Depending on what you are attempting to do, you may need to tweak the config file parameters. In particular:

minReads - this will control the amount of imputation the HMM will do. If it is set to 0 the HMM will attempt to find the path through all reference ranges even if we did not have any reads supporting those haplotypes. If set to 1, we require at least one Read hitting haplotypes in the reference range.
splitTaxa - should probably set this to true when using assemblies. Assemblies tend to skip over some reference regions which can bottle neck the HMM. By doing splitTaxa=true, this is solved.

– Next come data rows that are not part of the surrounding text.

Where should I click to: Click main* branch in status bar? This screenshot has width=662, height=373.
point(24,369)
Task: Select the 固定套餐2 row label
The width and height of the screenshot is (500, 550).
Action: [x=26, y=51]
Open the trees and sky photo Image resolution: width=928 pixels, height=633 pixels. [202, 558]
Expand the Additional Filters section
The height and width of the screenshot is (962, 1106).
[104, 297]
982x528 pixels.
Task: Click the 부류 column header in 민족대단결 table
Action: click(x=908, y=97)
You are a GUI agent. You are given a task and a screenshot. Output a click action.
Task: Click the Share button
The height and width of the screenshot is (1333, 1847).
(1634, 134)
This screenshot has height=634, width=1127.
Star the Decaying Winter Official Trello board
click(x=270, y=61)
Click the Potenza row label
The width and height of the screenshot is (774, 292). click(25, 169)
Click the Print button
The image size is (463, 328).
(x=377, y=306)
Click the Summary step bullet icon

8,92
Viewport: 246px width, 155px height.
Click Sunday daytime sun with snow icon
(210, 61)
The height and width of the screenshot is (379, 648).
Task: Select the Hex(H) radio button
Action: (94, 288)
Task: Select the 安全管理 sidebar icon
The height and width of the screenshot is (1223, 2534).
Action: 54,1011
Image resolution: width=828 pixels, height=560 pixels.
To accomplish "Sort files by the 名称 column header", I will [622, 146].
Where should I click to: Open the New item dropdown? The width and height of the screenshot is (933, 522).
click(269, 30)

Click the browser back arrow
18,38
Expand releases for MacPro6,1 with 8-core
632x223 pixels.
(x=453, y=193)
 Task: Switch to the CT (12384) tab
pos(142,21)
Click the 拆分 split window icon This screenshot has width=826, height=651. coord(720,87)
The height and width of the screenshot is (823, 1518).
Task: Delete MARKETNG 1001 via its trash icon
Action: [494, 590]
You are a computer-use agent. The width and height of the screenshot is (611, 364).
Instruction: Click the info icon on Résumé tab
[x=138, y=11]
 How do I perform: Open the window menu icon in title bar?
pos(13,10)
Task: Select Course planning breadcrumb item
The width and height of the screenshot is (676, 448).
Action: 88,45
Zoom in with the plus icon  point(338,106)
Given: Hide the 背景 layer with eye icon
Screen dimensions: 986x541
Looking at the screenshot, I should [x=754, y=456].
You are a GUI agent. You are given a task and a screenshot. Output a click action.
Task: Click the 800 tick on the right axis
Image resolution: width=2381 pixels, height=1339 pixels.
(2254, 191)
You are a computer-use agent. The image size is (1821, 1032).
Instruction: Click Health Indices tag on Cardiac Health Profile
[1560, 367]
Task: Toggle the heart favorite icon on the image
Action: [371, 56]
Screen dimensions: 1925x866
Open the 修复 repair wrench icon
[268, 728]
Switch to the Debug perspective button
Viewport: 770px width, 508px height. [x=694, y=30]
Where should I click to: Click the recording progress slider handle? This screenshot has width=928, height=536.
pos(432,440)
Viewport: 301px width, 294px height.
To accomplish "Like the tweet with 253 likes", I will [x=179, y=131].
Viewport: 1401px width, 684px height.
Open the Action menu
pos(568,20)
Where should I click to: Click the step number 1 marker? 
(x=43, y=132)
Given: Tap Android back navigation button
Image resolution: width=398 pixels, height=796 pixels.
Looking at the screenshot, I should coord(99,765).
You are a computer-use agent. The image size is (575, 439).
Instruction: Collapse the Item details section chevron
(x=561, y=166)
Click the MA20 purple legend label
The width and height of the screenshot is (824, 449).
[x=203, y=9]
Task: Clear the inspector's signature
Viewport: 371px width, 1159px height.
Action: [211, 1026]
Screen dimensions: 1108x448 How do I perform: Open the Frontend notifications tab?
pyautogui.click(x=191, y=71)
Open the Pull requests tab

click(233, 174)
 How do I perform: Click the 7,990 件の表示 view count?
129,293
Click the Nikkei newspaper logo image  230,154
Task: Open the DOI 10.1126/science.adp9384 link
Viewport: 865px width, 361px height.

Here are the parameters we typically use:

#!
maxNodesPerRange=30
minTaxaPerRange=1
minReads=0
maxReadsPerKB=1000
minTransitionProb=0.001
probReadMappedCorrectly=0.99
emissionMethod=allCounts
splitTaxa=true
useBF=false

Step 5: Create VCF(Optional)¶

#!bash
time ./tassel-5-standalone/run_pipeline.pl -debug -Xmx100g -HaplotypeGraphBuilderPlugin -configFile [CONFIG_FILE_NAME] -methods [HAPLOTYPE_METHOD_NAME],[REF_RANGE_METHOD_NAME] -includeVariantContexts true -endPlugin -ImportHaplotypePathFilePlugin -inputFileDirectory [PATH_DIR_NAME]/ -endPlugin -PathsToVCFPlugin -positionVCF [KNOWN_SITES_VCF] -ref [REFERENCE_FILE] -outputFile [OUTPUT_VCF_FILE] -endPlugin > [LOG_FILE] 2>&1

Parameters:¶

CONFIG_FILE_NAME - The name of the config file you are wanting to run through the pipeline. This is used to figure out what DB to access.
HAPLOTYPE_METHOD_NAME - The name of the Haplotype Methods used when populating the DB.
REF_RANGE_METHOD_NAME - Name of the reference ranges you wish to run on. It is highly suggested you use "refRegionGroup" as this is the genic regions. This approach does not work very well with the intergenes.
PATH_DIR_NAME - Directory holding the paths. This was filled in the FindPaths step.
KNOWN_SITES_VCF - Optional parameter to force certain sites to be exported. If you have a known SNP set which you need all the sites to compare, pass that SNP set in as a vcf file. If not, remove the -positionVCF flag as well.
REFERENCE_FILE - reference fasta used when creating the graph.
OUTPUT_VCF_FILE - name of the output vcf file.